| Exercise |
Return the records below exactly; pictures stay out.

| Exercise material |

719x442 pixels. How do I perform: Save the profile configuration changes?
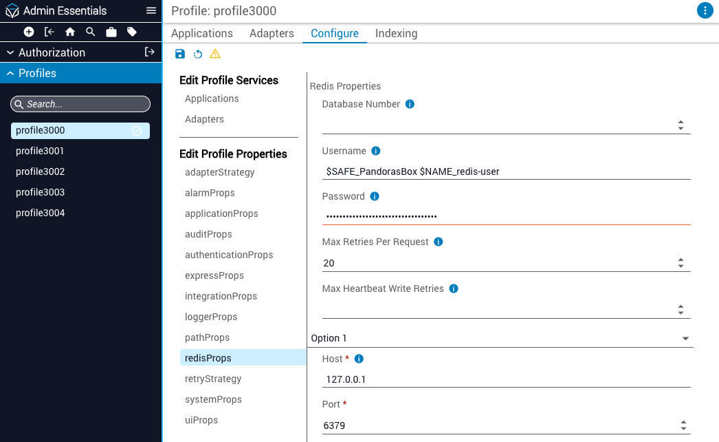pyautogui.click(x=180, y=54)
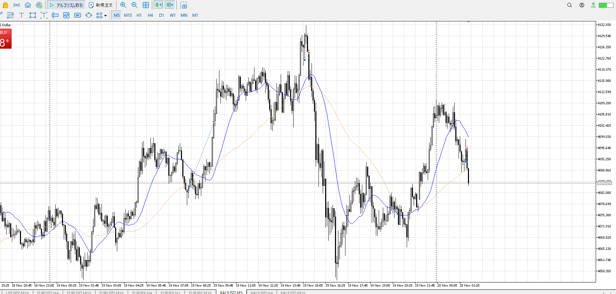Open the account profile icon

pyautogui.click(x=582, y=5)
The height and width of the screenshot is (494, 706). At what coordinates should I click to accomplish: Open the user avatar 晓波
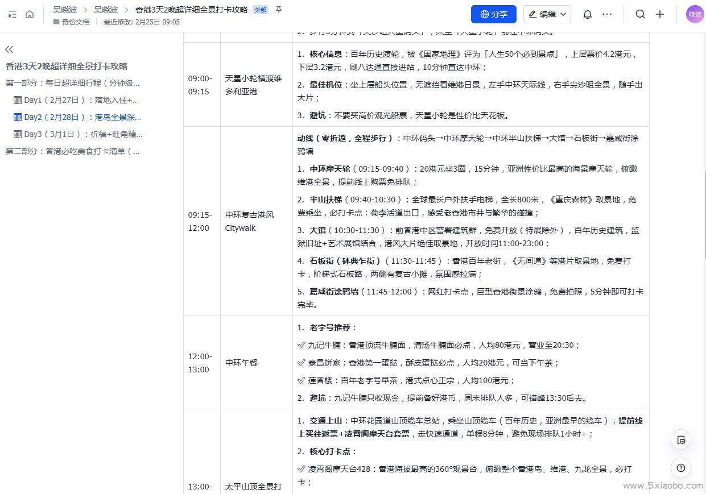pos(695,14)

| Task answer |
719x442 pixels. How do I perform: Save the profile configuration changes?
pyautogui.click(x=180, y=54)
Open the account profile icon

pyautogui.click(x=582, y=5)
The height and width of the screenshot is (494, 706). At what coordinates should I click to accomplish: Open the user avatar 晓波
pos(695,14)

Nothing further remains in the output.